[Nfbmo] Fw: [Missouri-l] FW: [leadership] Kindle lawsuit reaches settlement

fred olver goodfolks at charter.net
Mon Jan 11 14:06:44 UTC 2010

----- Original Message ----- 
From: Peter Altschul 
To: Missouri-L at moblind.org ; fia-acb at yahoogroups.com ; blindteachers at yahoogroups.com 
Cc: stephen-kuusisto at uiowa.edu ; hammerb at missouri.edu 
Sent: Monday, January 11, 2010 7:59 AM
Subject: [Missouri-l] FW: [leadership] Kindle lawsuit reaches settlement




From: leadership-bounces at acb.org [mailto:leadership-bounces at acb.org] On Behalf Of Sharon Lovering
Sent: Monday, January 11, 2010 7:50 AM
To: leadership at acb.org; announce at acb.org
Subject: [leadership] Kindle lawsuit reaches settlement


For Immediate Release



Mitch Pomerantz, President

American Council of the Blind

(626) 372-5150 (Cell)

mitch.pomerantz at earthlink.net


Chris Danielsen 

Director of Public Relations

National Federation of the Blind

(410) 659-9314, extension 2330

(410) 262-1281 (Cell)

cdanielsen at nfb.org


Department of Justice

Office of Public Affairs

(202) 514-2007


Sharon Keeler

Arizona State University

(480) 965-4012 (Office)

(602) 540-8453 (Cell)

sharon.keeler at asu.edu



Blindness Organizations and Arizona State University

Resolve Litigation over Kindle


PHOENIX, January 11, 2010 - The American Council of the Blind (ACB), the National Federation of the Blind (NFB), and Arizona State University (ASU), today announced a settlement agreement resolving litigation filed by NFB and ACB against the Arizona Board of Regents (ABOR) and ASU.  The lawsuit arose from the university's participation in a pilot program using the Kindle DX, a dedicated device for reading electronic books, or e-books, developed by Amazon.com, Inc.  The NFB and ACB alleged that the Kindle DX was inaccessible to blind students and thus violated federal law.  ABOR and ASU denied and continue to deny any violations of the law. 


The settlement agreement among the parties was reached in light of several factors, including: (1) ASU's commitment to providing access to all programs and facilities for students with disabilities, including students who are blind or have low vision; (2) the fact that the pilot program will end in the spring of 2010; (3) Amazon and others are making improvements to and progress in the accessibility of e-book readers; and (4) the university's agreement that should ASU deploy e-book readers in future classes over the next two years, it will strive to use devices that are accessible to the blind.


The United States Department of Justice is also a party to the agreement, which does not involve the payment of any damages or attorney's fees or costs.
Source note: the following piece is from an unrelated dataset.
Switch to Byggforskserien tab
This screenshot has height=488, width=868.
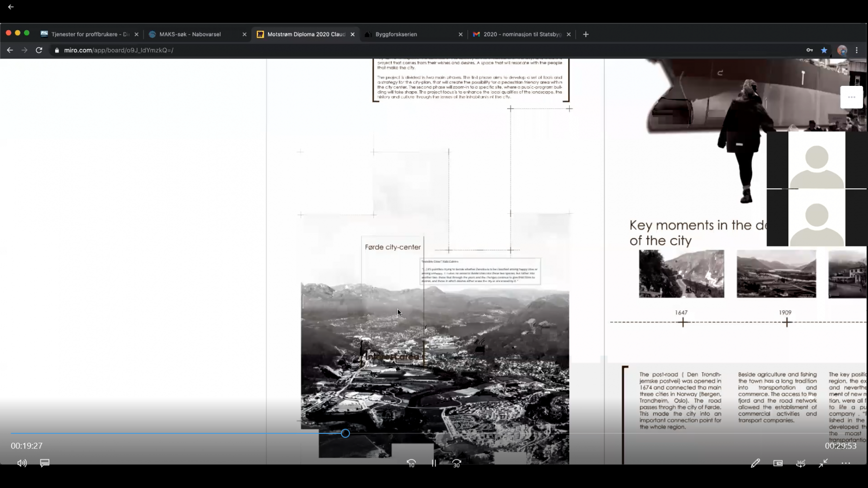click(396, 34)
Marc Maurer, President of the National Federation of the Blind, said: "The National Federation of the Blind is pleased with this settlement, which we believe will help to ensure that new technologies create new opportunities for blind students rather than new barriers."


Mitch Pomerantz, President of the American Council of the Blind, expressed support by commenting: "I believe this settlement between Arizona State University and the two major national consumer-advocacy organizations of blind and visually impaired persons will encourage the industry to develop fully accessible e-book readers in the near future."